Österreich will Sozialleistungen für Migranten kürzen
Österreichs konservative Integrationsministerin Susanne Raab (ÖVP) hat vorgeschlagen, Zuwanderern, die sich seit weniger als fünf Jahren in Österreich aufhalten, die Sozialleistungen zu kürzen.
Österreichs konservative Integrationsministerin Susanne Raab (ÖVP) hat vorgeschlagen, Zuwanderern, die sich seit weniger als fünf Jahren in Österreich aufhalten, die Sozialleistungen zu kürzen.
Ähnlich wie Dänemark will Raab die vollen Sozialleistungen an die Dauer des Aufenthalts und eine bestimmte Beschäftigungsdauer knüpfen. Dieser Ansatz soll unabhängig von der Staatsangehörigkeit und dem Aufenthaltsstatus allgemein gelten. Derzeit wird geprüft, für welche Leistungen diese Kriterien gelten sollen.

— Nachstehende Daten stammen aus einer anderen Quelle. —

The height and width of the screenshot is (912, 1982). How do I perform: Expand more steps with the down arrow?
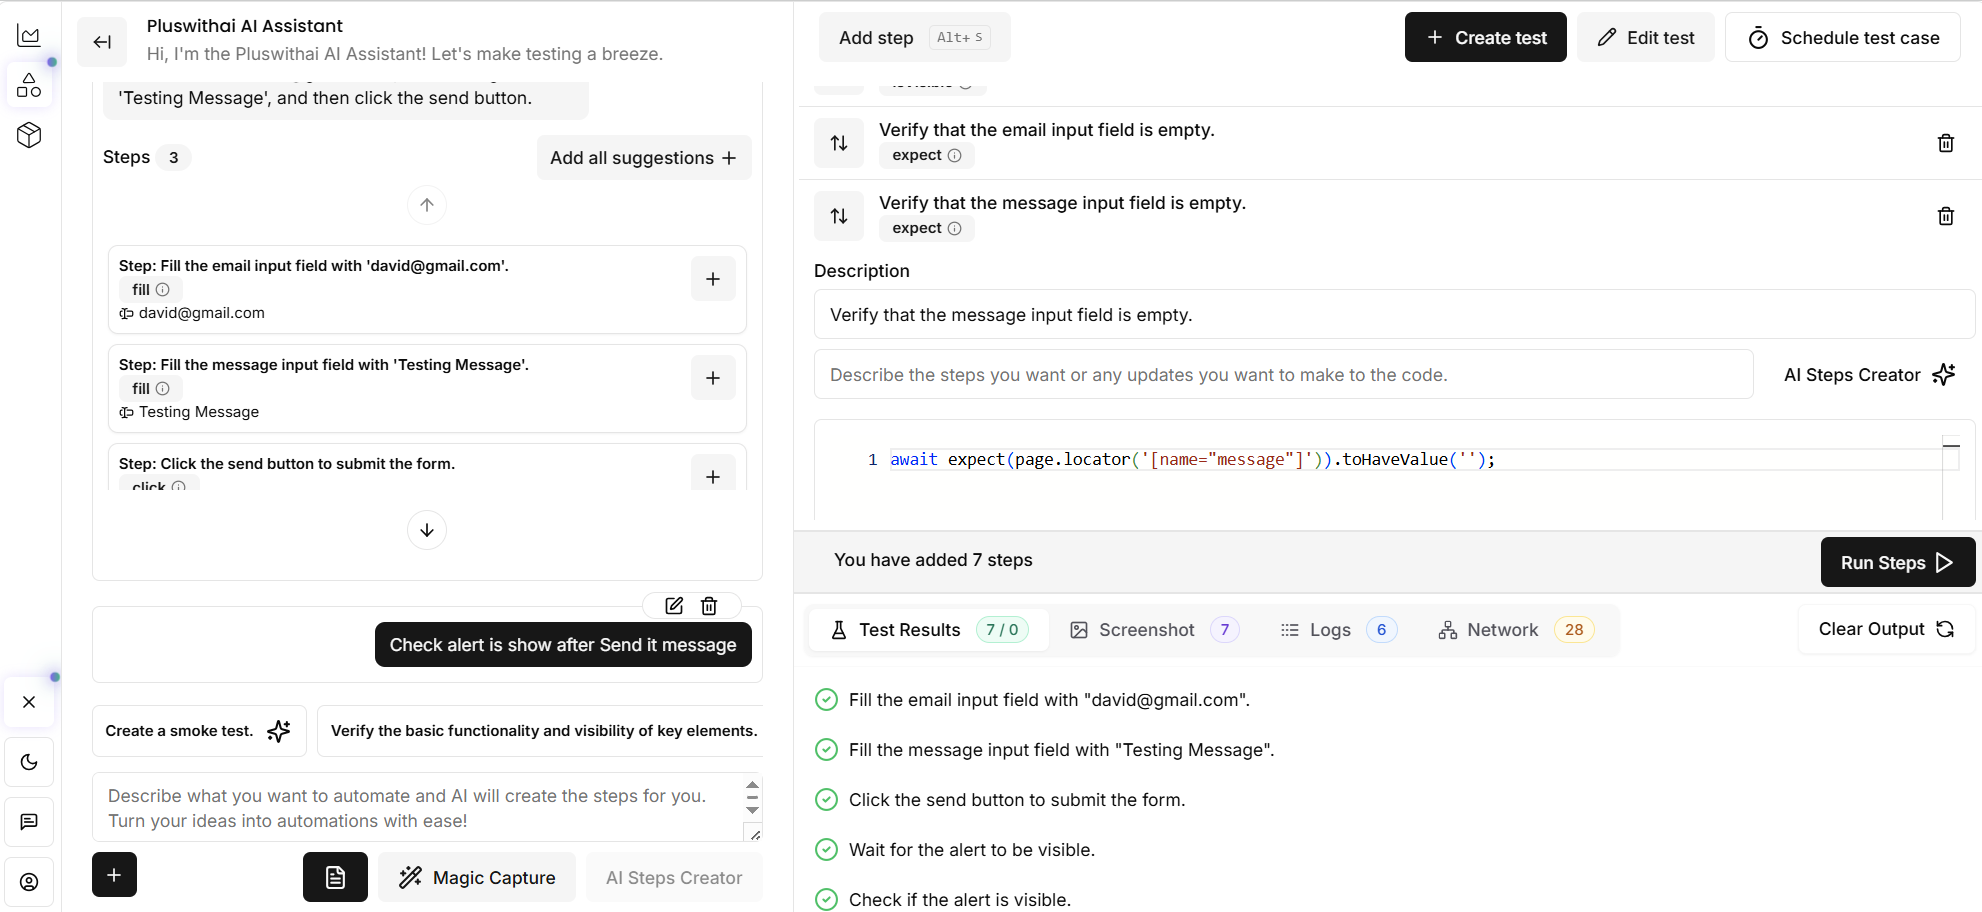point(427,530)
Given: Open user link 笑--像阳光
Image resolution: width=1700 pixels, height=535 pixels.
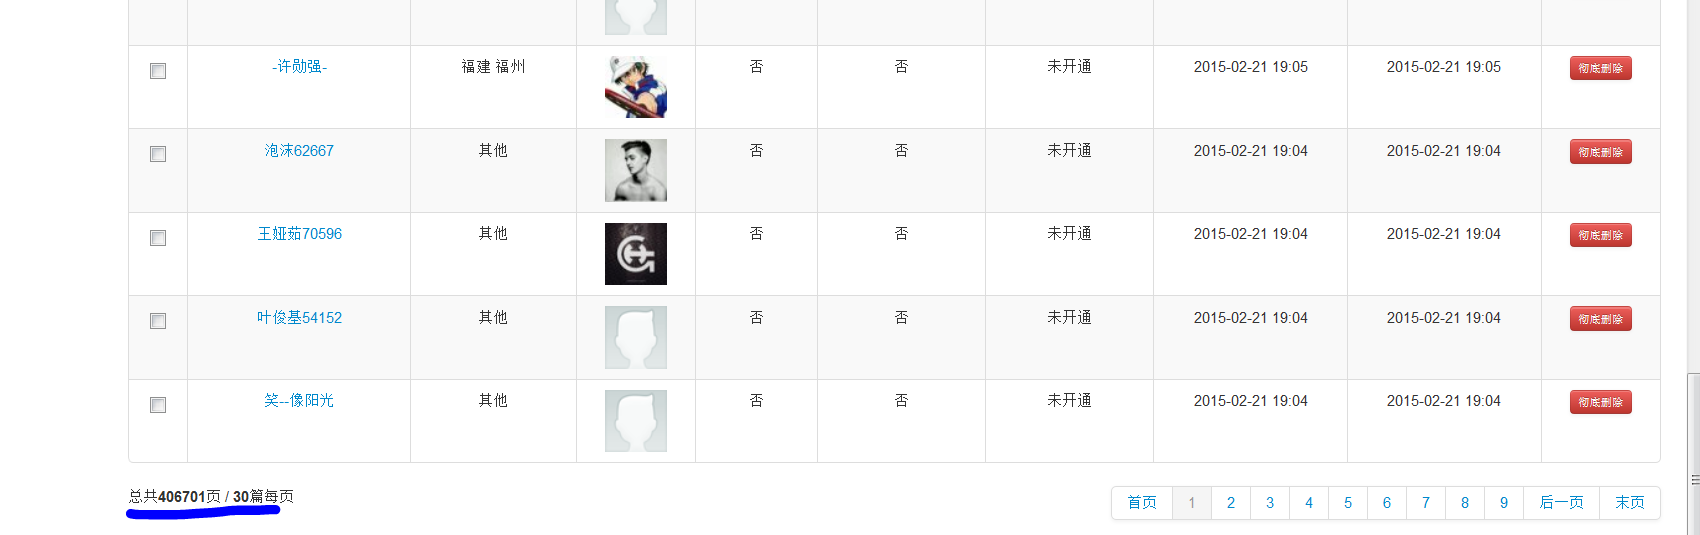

„Derzeit haben wir die falsche Form der Zuwanderung“, sagte Raab gegenüber der Nachrichtenagentur APA. So würden Migranten in die Sozialsysteme des Landes statt in den Arbeitsmark einwandern.
Raab erklärte, sie plane eine nationale Koordinationsstelle, die Fachkräften, die einen Zuzug nach Österreich erwägen, bei der Familienintegration, Deutschkursen, Kinderbetreuung und Freizeitgestaltung helfen solle.
Die Grünen, der Koalitionspartner der ÖVP, lehnten ihre Pläne jedoch ab.
„Kürzungen bestehender Sozialleistungen stehen für uns nicht zur Diskussion“, sagte die grüne Abgeordnete und Integrationssprecherin Faika El-Nagashi am Mittwoch gegenüber EURACTIV. „Maßgeblich ist der Bedarf an Unterstützung – nicht die Dauer des Aufenthaltes in Österreich oder das Ausmaß der Beschäftigung“, fügte sie hinzu.
Kritik kam auch von den liberalen NEOS, sowie von der Verkehrs- und Dienstleistungsgewerkschaft vida.
„Anstatt sich über ‚falsche Zuwanderung‘ zu beschweren und mit der populistischen Forderung nach Sozialleistungskürzungen weiter an die FPÖ anzubiedern, sollte die ÖVP lieber mal in die Gänge kommen und endlich überfällige Reformen bei der Zuwanderung und auf dem Arbeitsmarkt umsetzen“, forderte NEOS-Generalsekretär Douglas Hoyos in einer Stellungnahme.
Laut vida-Vorsitzendem Roman Hebenstreit wäre eine Leistungskürzung „kein Anreiz für von der Bundesregierung erwünschte qualifizierte Arbeitsmigration.“ Er betonte stattdessen die Notwendigkeit attraktiver Arbeitsplätze mit besseren Löhnen und besseren Arbeitsbedingungen.